# Task instructions
Would you count how many lines of the material below hold the string "tree"? Give only the number.

# Data records
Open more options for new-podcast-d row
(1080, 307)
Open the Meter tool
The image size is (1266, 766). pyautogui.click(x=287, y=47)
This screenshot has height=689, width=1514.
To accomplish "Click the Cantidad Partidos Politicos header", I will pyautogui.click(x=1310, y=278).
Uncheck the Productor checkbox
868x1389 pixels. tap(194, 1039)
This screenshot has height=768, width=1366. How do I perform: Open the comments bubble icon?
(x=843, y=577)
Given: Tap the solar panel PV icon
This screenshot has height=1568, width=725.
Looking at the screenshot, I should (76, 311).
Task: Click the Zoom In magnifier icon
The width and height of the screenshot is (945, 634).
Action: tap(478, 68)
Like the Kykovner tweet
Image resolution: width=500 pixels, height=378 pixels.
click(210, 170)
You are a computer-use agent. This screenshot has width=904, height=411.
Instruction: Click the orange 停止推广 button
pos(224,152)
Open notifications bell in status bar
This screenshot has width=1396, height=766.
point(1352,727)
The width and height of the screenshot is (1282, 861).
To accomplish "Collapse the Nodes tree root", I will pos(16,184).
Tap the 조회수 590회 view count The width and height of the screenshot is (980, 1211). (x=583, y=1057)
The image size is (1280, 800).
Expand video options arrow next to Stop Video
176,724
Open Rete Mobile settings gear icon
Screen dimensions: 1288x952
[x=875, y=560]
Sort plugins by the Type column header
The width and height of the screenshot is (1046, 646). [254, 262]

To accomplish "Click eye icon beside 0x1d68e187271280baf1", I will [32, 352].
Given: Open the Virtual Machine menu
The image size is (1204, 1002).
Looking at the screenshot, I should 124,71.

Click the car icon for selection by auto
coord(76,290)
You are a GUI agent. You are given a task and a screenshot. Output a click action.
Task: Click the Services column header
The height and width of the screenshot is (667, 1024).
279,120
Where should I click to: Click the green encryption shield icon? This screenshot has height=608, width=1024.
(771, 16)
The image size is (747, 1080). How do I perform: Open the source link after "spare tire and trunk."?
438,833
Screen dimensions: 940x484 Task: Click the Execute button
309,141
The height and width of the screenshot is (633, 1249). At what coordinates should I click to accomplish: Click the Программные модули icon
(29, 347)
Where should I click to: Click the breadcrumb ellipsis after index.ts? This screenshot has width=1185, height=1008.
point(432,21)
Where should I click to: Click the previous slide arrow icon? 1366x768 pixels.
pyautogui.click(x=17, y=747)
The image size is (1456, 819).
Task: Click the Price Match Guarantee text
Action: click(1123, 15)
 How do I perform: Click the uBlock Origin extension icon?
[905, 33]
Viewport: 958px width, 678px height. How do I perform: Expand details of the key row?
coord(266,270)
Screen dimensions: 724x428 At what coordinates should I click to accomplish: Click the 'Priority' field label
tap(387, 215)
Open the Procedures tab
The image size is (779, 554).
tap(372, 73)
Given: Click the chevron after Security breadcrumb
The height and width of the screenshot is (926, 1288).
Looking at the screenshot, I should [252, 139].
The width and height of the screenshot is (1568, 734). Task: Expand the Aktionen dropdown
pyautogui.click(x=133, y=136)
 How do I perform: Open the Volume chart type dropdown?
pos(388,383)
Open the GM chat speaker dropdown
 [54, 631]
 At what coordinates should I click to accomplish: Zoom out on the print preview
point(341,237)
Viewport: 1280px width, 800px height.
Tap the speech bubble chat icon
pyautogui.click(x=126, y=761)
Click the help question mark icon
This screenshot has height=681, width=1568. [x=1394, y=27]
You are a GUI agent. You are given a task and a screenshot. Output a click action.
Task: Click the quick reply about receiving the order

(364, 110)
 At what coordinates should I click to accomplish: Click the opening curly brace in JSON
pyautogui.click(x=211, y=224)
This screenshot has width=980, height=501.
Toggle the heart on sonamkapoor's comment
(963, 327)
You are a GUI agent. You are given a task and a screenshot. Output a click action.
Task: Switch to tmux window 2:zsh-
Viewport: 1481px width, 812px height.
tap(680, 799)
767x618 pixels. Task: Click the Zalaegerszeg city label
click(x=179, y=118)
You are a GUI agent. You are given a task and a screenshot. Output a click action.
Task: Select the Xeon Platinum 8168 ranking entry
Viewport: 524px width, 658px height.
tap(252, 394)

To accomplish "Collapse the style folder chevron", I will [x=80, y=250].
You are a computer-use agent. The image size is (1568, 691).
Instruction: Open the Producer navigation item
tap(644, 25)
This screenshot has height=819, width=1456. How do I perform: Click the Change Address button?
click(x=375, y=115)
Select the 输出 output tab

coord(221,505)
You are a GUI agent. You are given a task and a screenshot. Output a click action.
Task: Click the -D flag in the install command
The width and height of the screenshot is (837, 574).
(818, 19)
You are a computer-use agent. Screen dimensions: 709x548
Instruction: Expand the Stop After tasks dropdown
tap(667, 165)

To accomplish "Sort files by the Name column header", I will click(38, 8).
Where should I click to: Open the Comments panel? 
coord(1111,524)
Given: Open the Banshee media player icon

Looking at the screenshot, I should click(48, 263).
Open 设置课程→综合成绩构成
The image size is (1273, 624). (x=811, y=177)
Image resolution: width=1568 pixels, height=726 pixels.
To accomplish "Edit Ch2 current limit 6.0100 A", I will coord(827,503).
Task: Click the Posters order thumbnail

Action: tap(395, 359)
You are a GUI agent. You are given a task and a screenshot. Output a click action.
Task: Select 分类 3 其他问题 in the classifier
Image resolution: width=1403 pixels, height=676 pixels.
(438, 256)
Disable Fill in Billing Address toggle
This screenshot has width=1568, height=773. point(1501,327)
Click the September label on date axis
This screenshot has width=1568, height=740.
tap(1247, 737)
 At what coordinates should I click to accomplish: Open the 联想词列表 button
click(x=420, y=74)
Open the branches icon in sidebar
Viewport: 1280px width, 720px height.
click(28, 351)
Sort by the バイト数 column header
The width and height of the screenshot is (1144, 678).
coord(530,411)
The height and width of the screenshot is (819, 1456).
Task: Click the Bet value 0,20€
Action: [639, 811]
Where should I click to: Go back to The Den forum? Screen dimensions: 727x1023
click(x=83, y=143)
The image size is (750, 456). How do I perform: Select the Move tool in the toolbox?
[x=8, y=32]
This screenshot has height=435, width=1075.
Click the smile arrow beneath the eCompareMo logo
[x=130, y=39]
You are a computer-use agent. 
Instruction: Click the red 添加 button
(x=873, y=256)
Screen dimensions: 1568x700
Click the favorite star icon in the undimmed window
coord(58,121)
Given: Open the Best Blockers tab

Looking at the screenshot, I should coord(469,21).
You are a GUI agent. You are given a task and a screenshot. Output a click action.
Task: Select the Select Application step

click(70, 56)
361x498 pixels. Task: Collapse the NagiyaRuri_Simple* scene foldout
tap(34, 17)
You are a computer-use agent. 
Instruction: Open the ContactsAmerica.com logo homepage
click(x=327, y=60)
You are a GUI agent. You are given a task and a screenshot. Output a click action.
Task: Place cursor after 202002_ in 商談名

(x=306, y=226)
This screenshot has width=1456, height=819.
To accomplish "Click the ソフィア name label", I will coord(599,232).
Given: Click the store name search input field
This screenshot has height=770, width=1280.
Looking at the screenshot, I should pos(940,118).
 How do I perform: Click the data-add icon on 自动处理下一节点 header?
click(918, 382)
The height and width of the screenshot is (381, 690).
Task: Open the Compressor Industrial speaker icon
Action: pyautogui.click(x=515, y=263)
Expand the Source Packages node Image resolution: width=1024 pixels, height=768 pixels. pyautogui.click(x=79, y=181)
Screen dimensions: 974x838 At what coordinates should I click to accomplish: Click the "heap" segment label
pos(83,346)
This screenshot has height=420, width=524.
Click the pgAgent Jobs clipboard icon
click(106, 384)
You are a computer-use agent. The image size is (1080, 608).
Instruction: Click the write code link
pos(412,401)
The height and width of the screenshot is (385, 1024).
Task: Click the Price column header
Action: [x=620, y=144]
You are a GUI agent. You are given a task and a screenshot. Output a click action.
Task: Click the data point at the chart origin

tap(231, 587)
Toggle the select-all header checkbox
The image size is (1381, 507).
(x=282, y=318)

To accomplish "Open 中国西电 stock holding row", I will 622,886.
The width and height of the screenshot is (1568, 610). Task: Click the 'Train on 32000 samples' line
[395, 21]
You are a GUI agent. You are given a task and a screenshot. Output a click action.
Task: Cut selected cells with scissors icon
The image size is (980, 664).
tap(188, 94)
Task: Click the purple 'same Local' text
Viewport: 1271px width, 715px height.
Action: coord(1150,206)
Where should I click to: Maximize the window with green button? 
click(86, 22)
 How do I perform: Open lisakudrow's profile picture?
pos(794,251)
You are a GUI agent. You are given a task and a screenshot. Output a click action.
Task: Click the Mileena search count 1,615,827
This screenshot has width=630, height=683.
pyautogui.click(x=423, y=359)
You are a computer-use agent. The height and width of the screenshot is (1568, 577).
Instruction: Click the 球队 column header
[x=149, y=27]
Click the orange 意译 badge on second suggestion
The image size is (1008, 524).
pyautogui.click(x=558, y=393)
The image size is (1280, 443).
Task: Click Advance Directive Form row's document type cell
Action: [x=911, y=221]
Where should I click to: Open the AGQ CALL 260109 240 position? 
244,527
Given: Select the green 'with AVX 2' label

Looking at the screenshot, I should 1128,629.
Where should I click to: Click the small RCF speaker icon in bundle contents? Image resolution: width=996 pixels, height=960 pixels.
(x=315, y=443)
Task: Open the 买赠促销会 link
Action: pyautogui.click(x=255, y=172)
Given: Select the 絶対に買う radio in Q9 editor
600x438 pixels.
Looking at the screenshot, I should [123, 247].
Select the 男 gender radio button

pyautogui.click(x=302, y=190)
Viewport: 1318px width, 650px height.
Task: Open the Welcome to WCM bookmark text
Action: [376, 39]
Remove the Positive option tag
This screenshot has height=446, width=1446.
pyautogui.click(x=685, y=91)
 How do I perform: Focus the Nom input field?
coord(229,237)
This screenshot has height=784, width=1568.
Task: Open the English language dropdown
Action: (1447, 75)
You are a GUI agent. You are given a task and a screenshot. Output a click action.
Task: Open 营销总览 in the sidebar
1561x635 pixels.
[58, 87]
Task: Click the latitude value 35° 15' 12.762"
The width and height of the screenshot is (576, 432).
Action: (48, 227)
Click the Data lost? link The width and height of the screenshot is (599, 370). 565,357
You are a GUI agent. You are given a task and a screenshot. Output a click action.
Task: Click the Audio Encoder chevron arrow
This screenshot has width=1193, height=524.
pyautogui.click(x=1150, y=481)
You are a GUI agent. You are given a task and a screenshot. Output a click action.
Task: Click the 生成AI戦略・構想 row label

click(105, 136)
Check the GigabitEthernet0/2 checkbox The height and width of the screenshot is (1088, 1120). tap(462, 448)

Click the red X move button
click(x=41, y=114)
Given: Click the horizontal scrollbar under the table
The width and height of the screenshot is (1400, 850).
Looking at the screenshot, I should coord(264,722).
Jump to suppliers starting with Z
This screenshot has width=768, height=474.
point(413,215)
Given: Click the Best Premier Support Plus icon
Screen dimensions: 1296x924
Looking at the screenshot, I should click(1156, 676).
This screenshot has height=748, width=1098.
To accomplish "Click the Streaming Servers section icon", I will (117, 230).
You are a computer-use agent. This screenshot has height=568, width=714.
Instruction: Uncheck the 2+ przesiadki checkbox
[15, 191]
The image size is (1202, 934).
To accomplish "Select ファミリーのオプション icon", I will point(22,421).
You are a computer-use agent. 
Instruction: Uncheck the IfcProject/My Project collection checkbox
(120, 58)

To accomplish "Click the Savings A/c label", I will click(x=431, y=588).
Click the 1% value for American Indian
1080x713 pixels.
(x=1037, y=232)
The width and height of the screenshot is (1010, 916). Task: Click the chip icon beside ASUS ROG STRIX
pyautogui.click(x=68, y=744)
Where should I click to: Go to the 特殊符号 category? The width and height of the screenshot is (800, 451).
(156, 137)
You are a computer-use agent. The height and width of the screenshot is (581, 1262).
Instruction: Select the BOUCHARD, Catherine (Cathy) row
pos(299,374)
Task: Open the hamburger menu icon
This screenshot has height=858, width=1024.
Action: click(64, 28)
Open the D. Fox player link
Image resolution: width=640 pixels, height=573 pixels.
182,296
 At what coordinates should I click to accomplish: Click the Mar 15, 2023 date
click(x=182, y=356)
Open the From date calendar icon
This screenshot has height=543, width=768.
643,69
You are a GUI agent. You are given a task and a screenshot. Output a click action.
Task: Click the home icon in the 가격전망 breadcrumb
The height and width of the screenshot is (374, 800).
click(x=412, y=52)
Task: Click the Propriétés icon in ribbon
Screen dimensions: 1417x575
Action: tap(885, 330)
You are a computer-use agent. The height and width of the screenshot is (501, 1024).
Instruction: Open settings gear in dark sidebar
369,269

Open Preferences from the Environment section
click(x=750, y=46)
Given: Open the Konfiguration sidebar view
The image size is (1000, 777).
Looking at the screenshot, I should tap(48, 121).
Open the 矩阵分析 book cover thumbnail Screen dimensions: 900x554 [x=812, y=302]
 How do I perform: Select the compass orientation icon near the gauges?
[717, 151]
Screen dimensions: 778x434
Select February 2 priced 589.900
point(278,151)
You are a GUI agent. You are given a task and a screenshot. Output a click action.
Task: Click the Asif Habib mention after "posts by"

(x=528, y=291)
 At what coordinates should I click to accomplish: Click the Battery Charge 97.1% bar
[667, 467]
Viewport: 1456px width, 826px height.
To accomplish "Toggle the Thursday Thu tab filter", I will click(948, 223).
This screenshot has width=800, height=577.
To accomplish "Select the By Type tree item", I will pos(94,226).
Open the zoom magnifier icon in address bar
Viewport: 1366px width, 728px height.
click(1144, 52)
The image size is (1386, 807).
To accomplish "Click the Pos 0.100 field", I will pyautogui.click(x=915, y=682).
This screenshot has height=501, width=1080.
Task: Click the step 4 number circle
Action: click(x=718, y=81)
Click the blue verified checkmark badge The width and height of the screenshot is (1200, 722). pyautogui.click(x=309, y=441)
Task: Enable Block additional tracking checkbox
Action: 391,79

# Solution for this task
2